Instructions to follow: Continue the passage below on how genes are identified within a genomic DNA sequence, starting after its last sentence.

Document passage:
* * * * *
The figure below is copied from the optional reading. It shows a region of a genome that contains a gene. But how do we know this? How do we identify that one region of DNA contains a gene while another does not? Your reading for this week on A guide to eukaryotic genome assembly describes a variety of approaches.
For example, we can try to infer the location of genes from the DNA sequence itself, as we did above, but for this we generally use additional information beyond the location of methionine and stop codon sites. Instead, we'll look for longer stretches of DNA that represent binding regions for transcriptional proteins. These types of sequences are well characterized since they tend to be highly conserved (they don't accumulate mutations very rapidly and thus tend to be similar among species). The binding of transcription factor proteins to these regions affects how and when genes are transcribed. This is represented in the figure below by a "promoter" region.
Huge advances have been made in recent years in a technology called RNA-seq (see below and e'll learn much more about this in next week's reading), which allows us to identify the transcribed region through sequencing. Similarly, as was described in your first week's reading, we have long been able to decode the amino acid sequence of proteins -- in fact this was developed before our ability to sequence DNA -- and from the sequence of proteins we infer which regions have been translated or spliced from transcripts.
* * * * *
Study material:
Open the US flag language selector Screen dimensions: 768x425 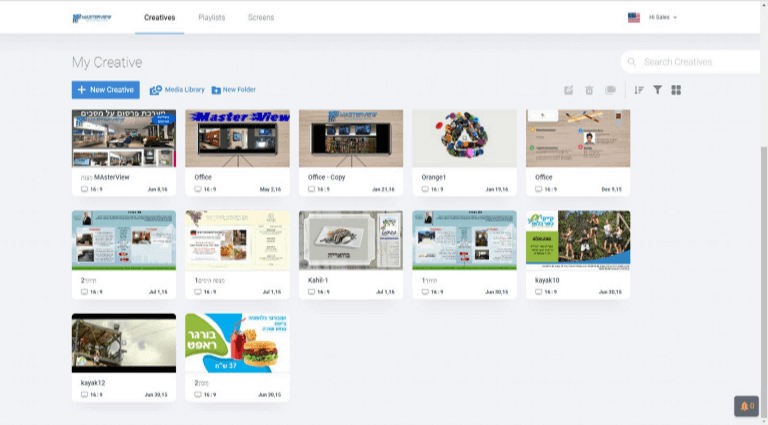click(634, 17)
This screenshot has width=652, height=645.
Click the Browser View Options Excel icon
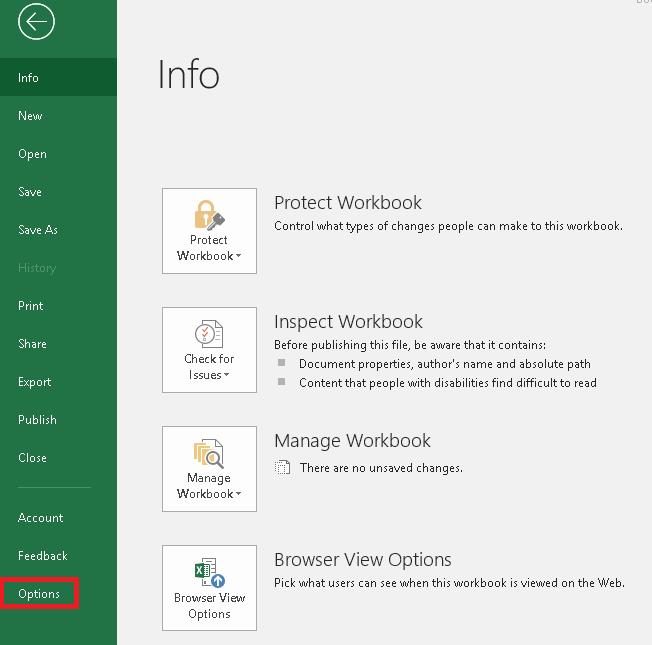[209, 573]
* * * * *
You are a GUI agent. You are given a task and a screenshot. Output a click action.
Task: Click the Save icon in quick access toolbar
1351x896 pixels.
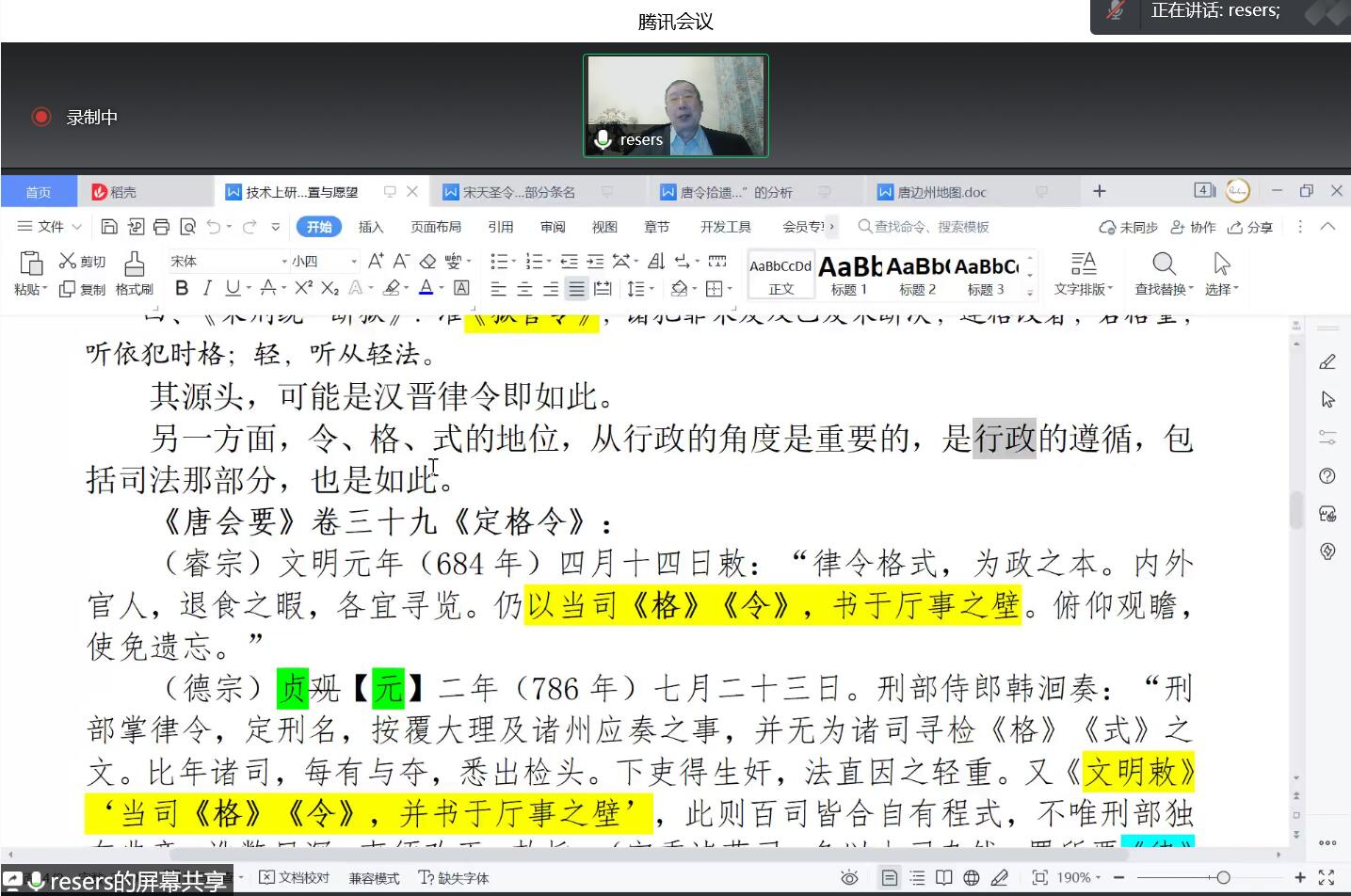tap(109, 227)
* * * * *
Task result:
When all of this information is combined together we end up with a nested set of hierarchical information, where one feature (e.g., mRNA transcripts) is expected to be associated with one or more other downstream features (exons). We keep track not only of each of these features as they are identified, but also which type of evidence was used to find it in the first place. The GFF file format contains this information.
By extracting RNA from an organism, and reverse transcribing it back to DNA we create cDNA. We can then match the cDNA sequence to the genome to figure out which regions were trascribed into RNA. As you can see in the figure, cDNA can then identify the locations of transcripts. Different tissues or organs of an organism might express different genes at different times and so the cDNA from one cell will not match exactly the cDNA of another cell. We will discuss more the use of RNA-seq or exome sequencing later in the class.